• Work required: In the press freedom text below, copy word for word the part that begins with the words "Public broadcasting in" and ends with "and severe storms.".

##### Text segment #####

Jordan Shanks, AKA Friendlyjordies, is a part-satirist, part-citizen journalist on YouTube, where he has amassed a large following of devoted fans. One of his main targets has been John Barilaro, who is currently suing Shanks for defamation.
Arresting a journalist for doing their job at any time is concerning, but the fact that it was plainclothes members of NSW Police Fixated Persons Investigative Unit that arrested Langker is deeply concerning. The FPIU was set up to target potentially violent lone-wolf extremists who haven’t quite graduated to terrorism-level. Langker was charged with two counts of ‘stalking’ Barilaro.
It would be a mistake to dismiss the seriousness of this arrest because you find FriendlyJordies content distasteful or because he doesn’t meet your personal definition of a journalist. For years, people have argued that Julian Assange is not technically a journalist or publisher, but none of that diminishes the threat to press freedom if Assange is extradited to the US and jailed for publishing evidence of US war crimes. As the Icelandic editor-in-chief of Wikileaks Kristinn Hrafnsson has said: “[Assange’s indictments] give out the signal that no journalist anywhere in the world is safe if he or she is publishing information that is of displeasure to the ’empire’.” Now, Shanks has not to my knowledge, uncovered any war crimes, but the point of arresting his producer, of prosecuting Assange and raiding Annika Smethurst and the ABC headquarters is the same: to silence and intimidate the media and whistle-blowers.
Journalism is a public good – like street lighting, scientific research, national defence and having a population vaccinated against COVID-19. And Nordic countries treat journalism that way. Nordic media policy and funding arrangements support the production of news and quality journalism and encourage a diversity of voices. They protect and respect the freedom of the press.
Public broadcasting in Nordic countries is funded as a public good and in each Nordic country, the leading public broadcaster channel has a larger audience share than the biggest private channel. In contrast, Australia spends less than half of what Finland spends per capita on public broadcasting and per capita funding for the ABC has halved since the late 80s, despite its increasingly important role as emergency broadcaster during floods, bushfires and severe storms.
Australia has one of the world’s most highly concentrated media sectors and the pandemic saw even more newsrooms close permanently or temporarily. Norway, in particular, supports the news media and journalism through a range of taxpayer subsidies, which have helped keep stable the number of small local newspapers over a long period of time. Subsidies are typically offered to support democracy, accountability and freedom of speech, as well as to support a range of media views and local news. And while direct subsidies such as the Morrison government’s Public Interest News Gathering program are welcome, often government interventions are ad hoc, temporary and without clear objectives, like the $40 million granted to Foxtel for women’s sport – which the Greens have asked the auditor-general to review.
A free and diverse media is essential to a healthy democracy. Nordic countries understand this and they support a diverse media and protect the rights of journalists and whistleblowers. It is clear that press freedoms in Australia are under threat and unless Australians fight to protect the freedom of the press, the press won’t be here to protect our democracy.

##### Data for review #####

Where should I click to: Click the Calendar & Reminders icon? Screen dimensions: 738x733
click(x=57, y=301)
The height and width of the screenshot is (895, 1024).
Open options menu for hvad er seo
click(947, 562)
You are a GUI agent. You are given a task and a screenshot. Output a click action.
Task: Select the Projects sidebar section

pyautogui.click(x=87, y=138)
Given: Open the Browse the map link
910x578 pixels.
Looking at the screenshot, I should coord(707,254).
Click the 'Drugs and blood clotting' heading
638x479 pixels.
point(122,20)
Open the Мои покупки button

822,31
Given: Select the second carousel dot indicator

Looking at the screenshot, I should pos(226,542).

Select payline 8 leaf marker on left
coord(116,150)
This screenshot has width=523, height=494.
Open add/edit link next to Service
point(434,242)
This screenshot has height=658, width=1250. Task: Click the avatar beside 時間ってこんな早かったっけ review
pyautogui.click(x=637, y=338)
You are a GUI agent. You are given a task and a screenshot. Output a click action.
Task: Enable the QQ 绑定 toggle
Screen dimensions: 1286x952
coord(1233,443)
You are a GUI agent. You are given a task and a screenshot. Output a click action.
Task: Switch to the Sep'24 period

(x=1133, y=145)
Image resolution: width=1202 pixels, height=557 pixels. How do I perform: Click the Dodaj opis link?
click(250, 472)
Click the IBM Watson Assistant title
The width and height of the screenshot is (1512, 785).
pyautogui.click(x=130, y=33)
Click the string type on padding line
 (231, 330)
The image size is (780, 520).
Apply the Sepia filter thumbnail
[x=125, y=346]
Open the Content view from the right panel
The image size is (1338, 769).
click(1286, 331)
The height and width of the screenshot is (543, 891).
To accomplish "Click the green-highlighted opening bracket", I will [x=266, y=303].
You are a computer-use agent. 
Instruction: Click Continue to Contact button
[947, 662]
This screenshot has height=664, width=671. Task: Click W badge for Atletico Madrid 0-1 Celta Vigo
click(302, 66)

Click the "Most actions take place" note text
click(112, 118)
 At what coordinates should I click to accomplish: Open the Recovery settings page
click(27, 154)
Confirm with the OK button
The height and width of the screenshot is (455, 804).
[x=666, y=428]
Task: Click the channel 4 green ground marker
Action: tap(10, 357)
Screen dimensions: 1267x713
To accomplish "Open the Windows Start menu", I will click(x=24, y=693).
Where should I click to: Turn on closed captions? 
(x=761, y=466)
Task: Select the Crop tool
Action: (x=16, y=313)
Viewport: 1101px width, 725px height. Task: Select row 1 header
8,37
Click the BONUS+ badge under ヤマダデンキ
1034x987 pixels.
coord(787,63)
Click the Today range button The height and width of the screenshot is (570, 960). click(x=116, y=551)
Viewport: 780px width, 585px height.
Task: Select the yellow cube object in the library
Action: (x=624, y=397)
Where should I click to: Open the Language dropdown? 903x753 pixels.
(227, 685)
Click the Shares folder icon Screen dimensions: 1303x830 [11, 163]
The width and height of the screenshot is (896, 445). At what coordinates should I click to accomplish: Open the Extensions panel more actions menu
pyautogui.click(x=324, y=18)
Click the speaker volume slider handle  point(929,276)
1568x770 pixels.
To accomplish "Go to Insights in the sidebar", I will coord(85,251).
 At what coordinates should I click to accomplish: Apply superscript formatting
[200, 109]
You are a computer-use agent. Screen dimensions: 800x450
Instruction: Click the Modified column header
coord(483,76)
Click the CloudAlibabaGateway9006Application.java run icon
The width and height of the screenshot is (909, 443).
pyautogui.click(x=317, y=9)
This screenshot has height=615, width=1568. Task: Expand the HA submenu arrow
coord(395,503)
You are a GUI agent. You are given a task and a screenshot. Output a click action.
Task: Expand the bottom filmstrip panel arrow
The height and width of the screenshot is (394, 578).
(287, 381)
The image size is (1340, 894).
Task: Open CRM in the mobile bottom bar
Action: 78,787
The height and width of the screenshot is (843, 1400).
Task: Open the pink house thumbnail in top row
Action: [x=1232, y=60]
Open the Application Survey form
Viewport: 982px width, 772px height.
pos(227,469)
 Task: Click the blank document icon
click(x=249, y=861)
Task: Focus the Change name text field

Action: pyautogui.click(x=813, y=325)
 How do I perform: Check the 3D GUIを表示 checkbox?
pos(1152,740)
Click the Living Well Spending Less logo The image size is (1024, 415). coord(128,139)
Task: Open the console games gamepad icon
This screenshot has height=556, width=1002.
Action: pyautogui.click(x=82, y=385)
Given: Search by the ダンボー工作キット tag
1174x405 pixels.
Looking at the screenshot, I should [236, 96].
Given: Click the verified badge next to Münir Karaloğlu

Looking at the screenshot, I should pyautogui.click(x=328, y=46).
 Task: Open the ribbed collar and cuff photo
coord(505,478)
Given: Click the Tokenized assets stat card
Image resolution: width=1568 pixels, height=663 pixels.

#####

• Response to the exercise:
Public broadcasting in Nordic countries is funded as a public good and in each Nordic country, the leading public broadcaster channel has a larger audience share than the biggest private channel. In contrast, Australia spends less than half of what Finland spends per capita on public broadcasting and per capita funding for the ABC has halved since the late 80s, despite its increasingly important role as emergency broadcaster during floods, bushfires and severe storms.